Review: The Interview
Believe it or not, Seth Rogan and James Franco managed to create a real conflict, however minor, between North Korea and the United States, with a movie absolutely seething with unbridled, loud America-brand stupidity. Filled with rather easy pop culture references steeped in celebrity culture, and a knowledge of social justice neither particularly intelligent nor carefully done despite dealing with immensely heavy subject matter, Sony’s The Interview does not exactly impress with its writing. With all that being said, it is hard to deny how technically well-made the film is, and how many genuinely strong laughs it manages to find itself worthy of. It has its troubles, but it’s a technically great and generally decent flick that finds some joy in a lot of ridiculousness as well as in a little bit of nuance in its commentary on celebrity-gossip journalism.
The opening scenes of The Interview actually serve as a pretty apt summation of the movie’s quality. A young Asian girl sings a song with ghastly lyrics that wishes ill upon the United States, going from as tame as accusing Americans of being fat, to wishing beasts rape American women for American children to watch. It’s here that the movie’s troublesome portrayal of social justice begins, exploiting a serious women’s issue like rape for a plot device in a dumbass movie with no shortage of shocking things that could have been said by a fictionalized version of the real-life North Korea. After, viewers are treated to a juxtaposition between how the more serious media outlets cover this performance (and the military action from North Korea that followed) and the goofy, trivial kind of journalism Aaron Rapaport (played by Rogan) and Dave Skylark (played by Franco) beam across the country at the same time. Funny cameos from Eminem and Rob Lowe characterize the film’s main characters in an enjoyable fashion while simultaneously satirizing the real, embarrassing side of contemporary journalism.
It’s easy to view the rest of the film’s content similarly. Whenever the two dopes score an interview with evil dictator Kim Jong Un (played by Randall Park) on their joke of a television show, Skylark buddies around with Un and hits it off almost immediately. Un is a huge fan of the idiotic Skylark, and the two enjoy playing basketball and taking a tank for a spin whilst jamming with some Katy Perry and margaritas, the latter activity totally not gay, says the two heterosexuals, amusingly insecure in their sexual orientation. Unfortunately, they also sleep with a ton of beautiful women in North Korea like the dunderheaded men they are; this ultimately comes off as more than a little uncomfortable, considering the context of how the actual North Korea under Un treats women.
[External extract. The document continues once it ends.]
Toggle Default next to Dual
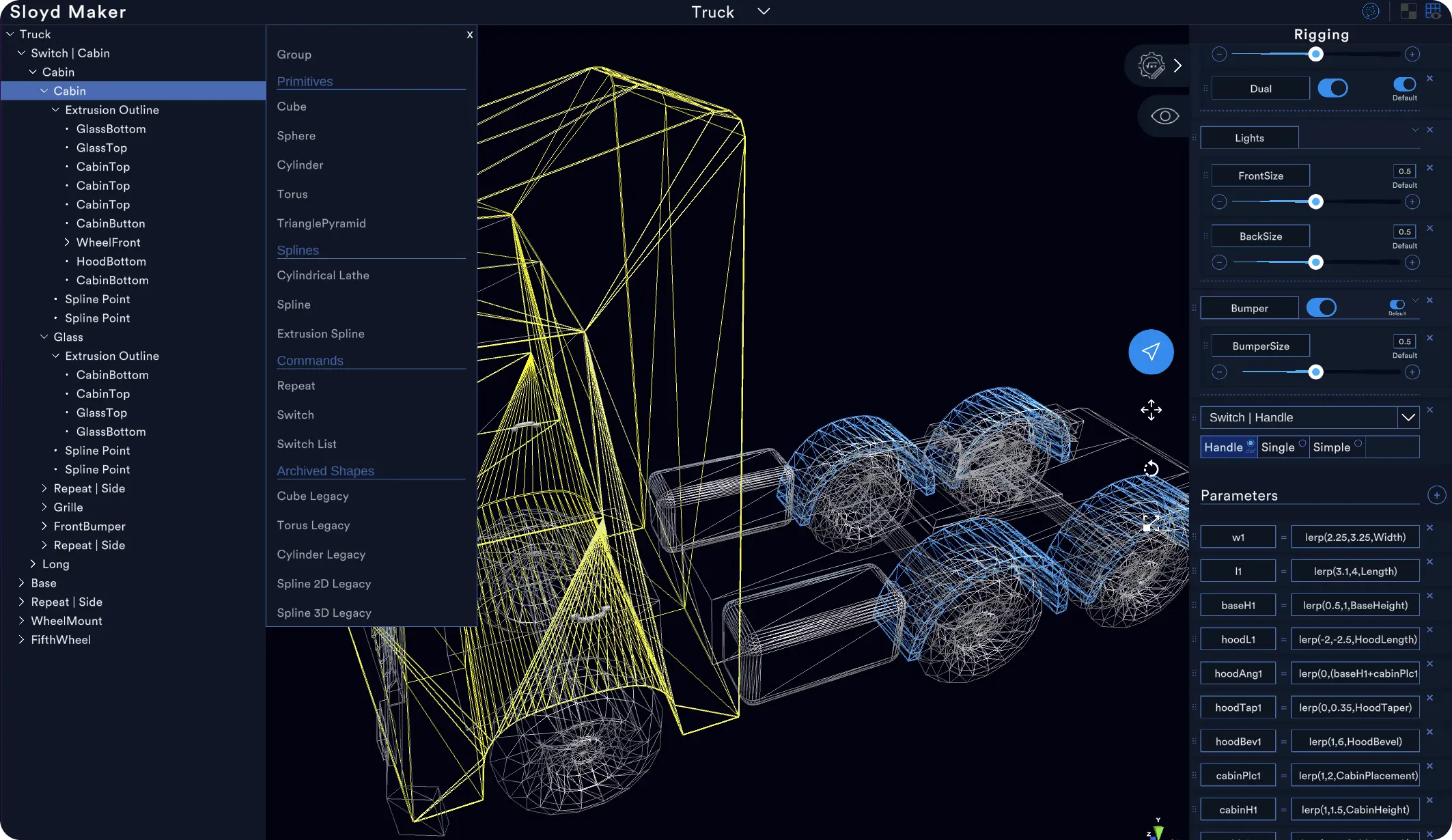1452x840 pixels. pos(1404,85)
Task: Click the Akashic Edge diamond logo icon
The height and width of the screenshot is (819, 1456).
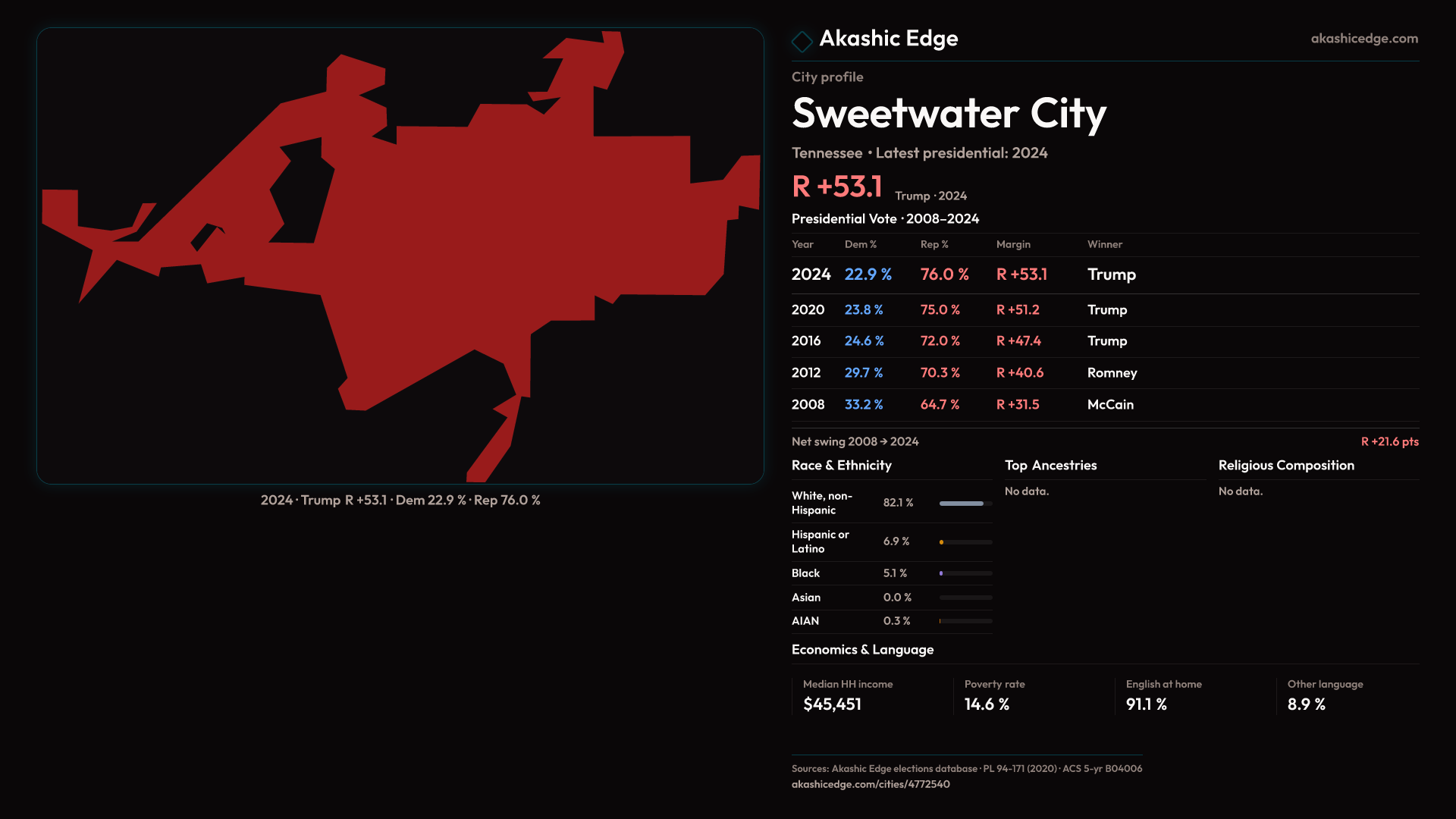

The majority of the content in The Interview is harmless, filled with comedy like slapstick and exaggerated expression. The butt off these jokes are the stupid main characters and the evil dictator, who is more than worthy of the piss being taken out of him. The acting is great, Rogen playing an effective straight-man to Franco’s positively bonkers, over-the-top performance. Park’s Un is particularly hilarious, acting like a spoiled, bratty and weak child, cutting into the literal man in a satisfying fashion. When it comes to even more technical aspects of movie-making, like cinematography, The Interview continues to impress with stunning wide-angle shots that accompany the rest of the always dynamic and cool visuals.
It’s just hard to ignore that this movie isn’t done as carefully as should have been, especially considering the sensitive subject matter. Django Unchained is a good example of this done right, with its wacky comedy and action served alongside an honest and genuine portrayal of slavery. Currently, North Korea is horrifically torturing and denying civil rights of its citizens, all the while propping up a disgusting fascist as a literal god. It would have been nice if, in between solid comedy appealing to average, globally-privileged Americans, some light was shone wholesomely on the injustice in North Korea. There are much more substantial problems in North Korea than fake grocery stores and planted “fat kids,” which serves as the shock to Skylark’s system that illuminates the amoral nature of that country’s government.
The USA’s guarantee of freedom of speech saved this movie, and it’s an alright piece of cinema that is enjoyable to watch. It even manages to do some okay satire of an issue relevant more or less only to Americans. Unfortunately, there isn’t enough intelligence on display to save this movie from its discomforting habit of prancing around, ignorantly telling its jokes. At the end of the day, though, how can one not laugh at Kim Jong Un crumbling to tears over the lyrical content of Katy Perry’s “Firework”? It’s funny, gosh-darn it.